Dr. Faguet also takes on the misleading nature of five-year survival statistics. Improvements in five-year survival are frequently cited as proof that cancer treatment is increasingly effective. One need only look at how such improvements are showcased by the American Cancer Society (Cancer Facts & Figures 2006: 17-18). For instance, for all cancers, five-year survival rose from 51 percent in 1974-76 (the beginning of the war on cancer) to 66 percent in a more recent period (1996-2001). This is the basis of claims that whereas only half of all patients survived at the start of the war on cancer, today two-thirds of patients survive their disease - an improvement that is usually ascribed to steady progress in the realm of cancer treatment, especially chemotherapy.

But, as Faguet shows, this is a gross over-simplification. "While improvements in five-year survival are frequently presented to the public and to policymakers as evidence of success in the War on Cancer, they should not be," he asserts. "This is because while survival is a valid measure of treatment outcome within a clinical trial, it is misleading when applied over long periods of time. Indeed, factors other than therapy affect survival favorably. They include improvements in supportive medical care and better screening and diagnostic tools."

An additional reason for observing improved cancer survival over the years is that, as cancer detection tools improve, cancer is diagnosed in incrementally earlier stages leading to a phenomenon called "lead time bias". Simply stated, the earlier the diagnosis the longer will patients live with their disease, giving the false impression of increased survival that can and has often been attributed to newer treatments.

Faguet also shows that cancer incidence and death rates present a very mixed picture, but in general are not falling, as we have been led to believe. In fact, if the age and size of the US (and world) population continue to increase at current rates, so too will the overall number of cancer patients. Cancer is a primarily a disease of aging populations (the average age of diagnosis for adults is 67 years), and so the graying of the baby boomers will in all probability herald a new spike in cancer incidence and mortality figures.

Faguet ascribes the general failure of the war on cancer to the application of the "cancer cell kill paradigm" that was fostered by the application of the microbial model to cancer treatment. Scientists in the late 19th century generally believed that one or more microorganisms also caused cancer.

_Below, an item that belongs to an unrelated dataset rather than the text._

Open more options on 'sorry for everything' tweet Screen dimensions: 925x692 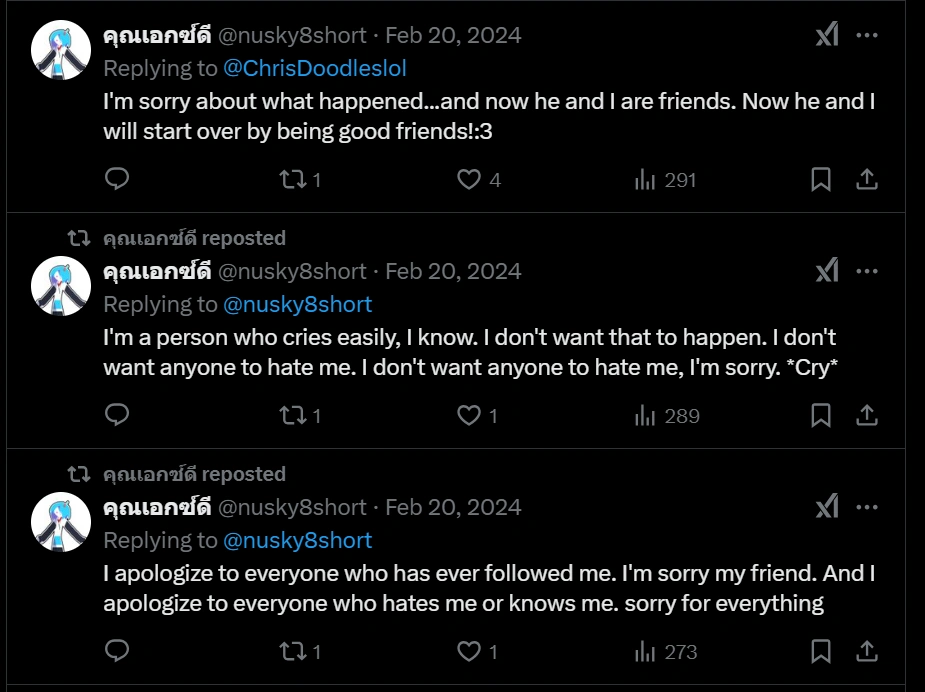pos(867,507)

Even after this "cancer microbe" theory was broadly rejected, however, drug development and patient management continued to be based on the premise that cancer is in essence some sort of foreign invader that must be eradicated at all costs. But while it is true that in some limited cases cancer is indeed caused by a virus (such as the human papilloma virus that causes cervical cancer), in general cancer is essentially a runaway product of the human host. To paraphrase the humorist Walt Kelly, "We have met the enemy and he is us."

The cell kill paradigm holds that these "foreign" cancer cells must be eradicated like swarming germs before they overwhelm the host (p. 63). For various technical reasons, this aggressive approach has worked sufficiently well in the case of Hodgkin's disease, where a combination of four drugs (the so-called MOPP protocol) is curative in many cases, albeit at a significant cost in toxicity and second cancers. However, as Faguet points out, "this early success was seldom replicated despite a myriad of subsequent clinical trials launched to test a variety of intermittent combination chemotherapy regimens in many types of cancer over the ensuing four decades."

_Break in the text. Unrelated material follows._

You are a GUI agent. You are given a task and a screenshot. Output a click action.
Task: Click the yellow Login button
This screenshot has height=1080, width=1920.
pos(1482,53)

Chemotherapy has also cured acute lymphocytic leukemia (ALL) in children, choriocarcinoma, germ cell tumors, and a few other rare types of cancer in pediatric and young adult patients. Additionally, as an adjuvant, it modestly improves survival after surgery in a number of adult cancers. But by and large it has been a failure in treating advanced disease. As both Faguet (2005) and the Australian researchers Graeme Morgan et al. (2004) have shown, chemotherapy is responsible for curing only approximately 2 percent of those who receive it for advanced cancer.

Faguet is also critical of immunotherapy, which dominated cancer research in the 1970s and part of the 1980s. Few now remember the initial hype that greeted the emergence of interferon, interleukin, and the other so-called 'biological response modifiers' (BRMs).

"Each immune enhancer rode a wave of enthusiasm within the medical community and in the press," says the author, who himself performed scientific work on the immunological dimensions of cancer. For example, the drug interferon-alpha, a cytokine, was greeted with a deluge of media coverage, mainly thanks to its astute promoters. "It was touted as a 'magic bullet,' a 'miracle cure,' 'like the genie in a fairy tale,' that was equally good to cure the common cold or cancer," he writes. He recalls that when an article in the New York Times finally called its efficacy into question, four scientists from Sloan-Kettering Institute, New York, wrote a letter to that newspaper "expressing dismay that such reporting might undermine public support for interferon research" (p. 65).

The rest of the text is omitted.